Western blot using radioactive detection system
After the unbound probes are washed away, the Western blot is ready for detection of the probes that are labeled and bound to the protein of interest. In practical terms, not all Westerns reveal protein only at one band in a membrane. Size approximations are taken by comparing the stained bands to that of the marker or ladder loaded during electrophoresis. The process is repeated for a structural protein, such as actin or tubulin, that should not change between samples. The amount of target protein is indexed to the structural protein to control between groups. This practice ensures correction for the amount of total protein on the membrane in case of errors or incomplete transfers.
The colorimetric detection method depends on incubation of the Western blot with a substrate that reacts with the reporter enzyme (such asperoxidase) that is bound to the secondary antibody. This converts the soluble dye into an insoluble form of a different color that precipitates next to the enzyme and thereby stains the membrane. Development of the blot is then stopped by washing away the soluble dye. Protein levels are evaluated through densitometry (how intense the stain is) or spectrophotometry.
Chemiluminescent detection methods depend on incubation of the Western blot with a substrate that will luminesce when exposed to the reporter on the secondary antibody. The light is then detected by photographic film, and more recently by CCD cameras which capture a digital image of the Western blot. The image is analysed by densitometry, which evaluates the relative amount of protein staining and quantifies the results in terms of optical density. Newer software allows further data analysis such as molecular weight analysis if appropriate standards are used.
Radioactive labels do not require enzyme substrates, but rather allow the placement of medical X-ray film directly against the Western blot which develops as it is exposed to the label and creates dark regions which correspond to the protein bands of interest (see image to the right). The importance of radioactive detections methods is declining, because it is very expensive, health and safety risks are high, and ECL (enhanced chemiluminescence) provides a useful alternative.
The fluorescently labeled probe is excited by light and the emission of the excitation is then detected by a photosensor such as CCD camera equipped with appropriate emission filters which captures a digital image of the Western blot and allows further data analysis such as molecular weight analysis and a quantitative Western blot analysis. Fluorescence is considered to be among the most sensitive detection methods for blotting analysis.
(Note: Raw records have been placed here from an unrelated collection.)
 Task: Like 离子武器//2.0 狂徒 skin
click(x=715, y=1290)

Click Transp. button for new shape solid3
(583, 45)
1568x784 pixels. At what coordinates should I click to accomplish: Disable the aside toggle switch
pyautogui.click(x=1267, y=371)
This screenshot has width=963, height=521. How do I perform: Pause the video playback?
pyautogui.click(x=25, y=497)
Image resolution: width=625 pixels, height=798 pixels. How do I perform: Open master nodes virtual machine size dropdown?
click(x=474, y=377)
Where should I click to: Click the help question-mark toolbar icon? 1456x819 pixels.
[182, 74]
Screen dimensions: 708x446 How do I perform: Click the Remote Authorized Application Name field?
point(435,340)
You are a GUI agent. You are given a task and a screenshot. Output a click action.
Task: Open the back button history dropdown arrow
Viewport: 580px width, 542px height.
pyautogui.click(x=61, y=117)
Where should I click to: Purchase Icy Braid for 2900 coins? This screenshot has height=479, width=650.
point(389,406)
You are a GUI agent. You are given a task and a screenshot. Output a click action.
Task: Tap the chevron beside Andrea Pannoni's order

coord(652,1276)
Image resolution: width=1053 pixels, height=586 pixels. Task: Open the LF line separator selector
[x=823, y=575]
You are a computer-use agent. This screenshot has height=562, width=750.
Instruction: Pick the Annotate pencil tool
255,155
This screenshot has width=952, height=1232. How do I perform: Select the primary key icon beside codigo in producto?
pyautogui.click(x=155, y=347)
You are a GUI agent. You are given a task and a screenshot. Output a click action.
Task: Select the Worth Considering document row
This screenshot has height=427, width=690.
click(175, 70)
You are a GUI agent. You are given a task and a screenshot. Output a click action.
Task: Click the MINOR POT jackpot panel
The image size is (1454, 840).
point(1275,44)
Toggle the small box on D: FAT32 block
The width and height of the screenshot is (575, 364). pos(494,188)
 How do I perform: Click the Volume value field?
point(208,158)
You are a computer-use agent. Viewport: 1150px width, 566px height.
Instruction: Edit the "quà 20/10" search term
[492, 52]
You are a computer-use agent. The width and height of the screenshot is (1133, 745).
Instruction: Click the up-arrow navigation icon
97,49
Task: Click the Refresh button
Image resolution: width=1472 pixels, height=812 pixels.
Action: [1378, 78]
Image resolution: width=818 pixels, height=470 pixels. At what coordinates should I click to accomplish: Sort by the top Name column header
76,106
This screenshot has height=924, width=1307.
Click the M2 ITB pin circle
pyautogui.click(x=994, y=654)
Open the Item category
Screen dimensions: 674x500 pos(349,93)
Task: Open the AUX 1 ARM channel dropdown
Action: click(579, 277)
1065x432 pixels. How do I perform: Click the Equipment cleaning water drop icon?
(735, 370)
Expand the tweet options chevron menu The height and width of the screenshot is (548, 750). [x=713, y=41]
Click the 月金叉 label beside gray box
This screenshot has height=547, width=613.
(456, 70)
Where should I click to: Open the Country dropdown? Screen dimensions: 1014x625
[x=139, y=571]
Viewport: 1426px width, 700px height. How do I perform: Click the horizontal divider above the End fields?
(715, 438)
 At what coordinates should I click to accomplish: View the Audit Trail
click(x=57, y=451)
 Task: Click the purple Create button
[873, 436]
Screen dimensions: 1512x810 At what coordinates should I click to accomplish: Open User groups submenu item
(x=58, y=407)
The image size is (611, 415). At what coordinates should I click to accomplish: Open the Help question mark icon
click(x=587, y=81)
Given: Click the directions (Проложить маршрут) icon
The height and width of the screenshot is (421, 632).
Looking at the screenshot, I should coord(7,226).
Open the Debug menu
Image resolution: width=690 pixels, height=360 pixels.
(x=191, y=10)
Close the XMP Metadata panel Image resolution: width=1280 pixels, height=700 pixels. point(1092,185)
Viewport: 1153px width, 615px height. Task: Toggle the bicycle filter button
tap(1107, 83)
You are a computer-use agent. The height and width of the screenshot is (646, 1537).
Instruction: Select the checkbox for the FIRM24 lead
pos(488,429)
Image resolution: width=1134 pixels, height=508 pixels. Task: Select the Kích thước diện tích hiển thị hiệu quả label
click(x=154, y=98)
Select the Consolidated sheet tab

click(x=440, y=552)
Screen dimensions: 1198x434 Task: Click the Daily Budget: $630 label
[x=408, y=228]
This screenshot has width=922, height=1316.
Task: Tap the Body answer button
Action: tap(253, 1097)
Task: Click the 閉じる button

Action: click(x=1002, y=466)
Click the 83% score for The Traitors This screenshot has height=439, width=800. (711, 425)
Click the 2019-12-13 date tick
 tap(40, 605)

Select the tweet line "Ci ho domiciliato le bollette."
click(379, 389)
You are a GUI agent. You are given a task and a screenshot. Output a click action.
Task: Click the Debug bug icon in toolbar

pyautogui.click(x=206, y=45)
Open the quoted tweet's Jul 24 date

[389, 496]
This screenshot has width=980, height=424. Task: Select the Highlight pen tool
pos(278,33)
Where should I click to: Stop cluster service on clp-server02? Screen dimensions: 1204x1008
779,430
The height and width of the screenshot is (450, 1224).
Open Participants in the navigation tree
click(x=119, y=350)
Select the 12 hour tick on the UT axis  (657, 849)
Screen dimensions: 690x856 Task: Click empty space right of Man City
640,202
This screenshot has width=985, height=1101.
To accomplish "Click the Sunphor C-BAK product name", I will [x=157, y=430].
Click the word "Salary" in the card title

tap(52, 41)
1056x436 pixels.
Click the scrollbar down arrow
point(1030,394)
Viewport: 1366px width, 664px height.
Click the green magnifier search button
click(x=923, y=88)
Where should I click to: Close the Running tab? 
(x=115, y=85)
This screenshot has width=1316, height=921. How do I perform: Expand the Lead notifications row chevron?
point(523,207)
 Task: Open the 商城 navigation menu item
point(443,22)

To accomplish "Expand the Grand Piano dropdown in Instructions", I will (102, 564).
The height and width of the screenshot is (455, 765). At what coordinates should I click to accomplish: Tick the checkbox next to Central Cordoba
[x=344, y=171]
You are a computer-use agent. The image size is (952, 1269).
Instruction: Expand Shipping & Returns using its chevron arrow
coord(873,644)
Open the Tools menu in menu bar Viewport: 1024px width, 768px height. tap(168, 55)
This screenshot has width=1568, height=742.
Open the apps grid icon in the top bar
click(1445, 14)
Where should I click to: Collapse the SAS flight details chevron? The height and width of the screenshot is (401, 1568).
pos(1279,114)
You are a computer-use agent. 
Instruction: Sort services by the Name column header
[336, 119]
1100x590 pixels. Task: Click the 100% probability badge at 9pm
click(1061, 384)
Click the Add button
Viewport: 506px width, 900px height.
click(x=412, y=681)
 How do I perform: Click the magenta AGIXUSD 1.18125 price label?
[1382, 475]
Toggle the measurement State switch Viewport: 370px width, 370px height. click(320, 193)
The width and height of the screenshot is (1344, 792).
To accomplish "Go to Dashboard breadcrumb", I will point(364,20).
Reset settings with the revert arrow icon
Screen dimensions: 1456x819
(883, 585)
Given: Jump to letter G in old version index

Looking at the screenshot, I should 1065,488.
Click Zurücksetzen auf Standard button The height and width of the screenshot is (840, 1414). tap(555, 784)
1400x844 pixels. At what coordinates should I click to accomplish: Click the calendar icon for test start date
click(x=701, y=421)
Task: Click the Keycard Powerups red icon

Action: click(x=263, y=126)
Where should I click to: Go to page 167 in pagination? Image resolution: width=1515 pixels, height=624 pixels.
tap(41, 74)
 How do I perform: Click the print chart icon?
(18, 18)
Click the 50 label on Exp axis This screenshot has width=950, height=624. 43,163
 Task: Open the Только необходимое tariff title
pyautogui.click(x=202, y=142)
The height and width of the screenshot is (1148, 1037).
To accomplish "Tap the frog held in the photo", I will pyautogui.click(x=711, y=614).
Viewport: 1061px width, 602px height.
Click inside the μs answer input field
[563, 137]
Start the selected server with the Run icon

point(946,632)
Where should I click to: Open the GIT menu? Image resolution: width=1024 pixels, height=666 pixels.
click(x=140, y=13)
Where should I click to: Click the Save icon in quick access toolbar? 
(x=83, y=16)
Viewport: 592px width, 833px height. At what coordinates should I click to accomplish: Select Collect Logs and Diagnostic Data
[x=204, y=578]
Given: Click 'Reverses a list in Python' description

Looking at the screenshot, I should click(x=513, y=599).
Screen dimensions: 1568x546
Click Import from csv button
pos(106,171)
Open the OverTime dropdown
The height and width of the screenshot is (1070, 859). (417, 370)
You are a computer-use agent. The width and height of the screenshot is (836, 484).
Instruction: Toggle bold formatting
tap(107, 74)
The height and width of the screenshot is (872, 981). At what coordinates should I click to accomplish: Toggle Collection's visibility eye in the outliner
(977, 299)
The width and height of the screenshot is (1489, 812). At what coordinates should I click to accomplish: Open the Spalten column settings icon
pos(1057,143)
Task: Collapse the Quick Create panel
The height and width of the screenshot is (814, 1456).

One major difference between nitrocellulose and PVDF membranes relates to the ability of each to support "stripping" antibodies off and reusing the membrane for subsequent antibody probes. While there are well-established protocols available for stripping nitrocellulose membranes, the sturdier PVDF allows for easier stripping, and for more reuse before background noise limits experiments. Another difference is that, unlike nitrocellulose, PVDF must be soaked in 95% ethanol, isopropanol or methanol before use. PVDF membranes also tend to be thicker and more resistant to damage during use.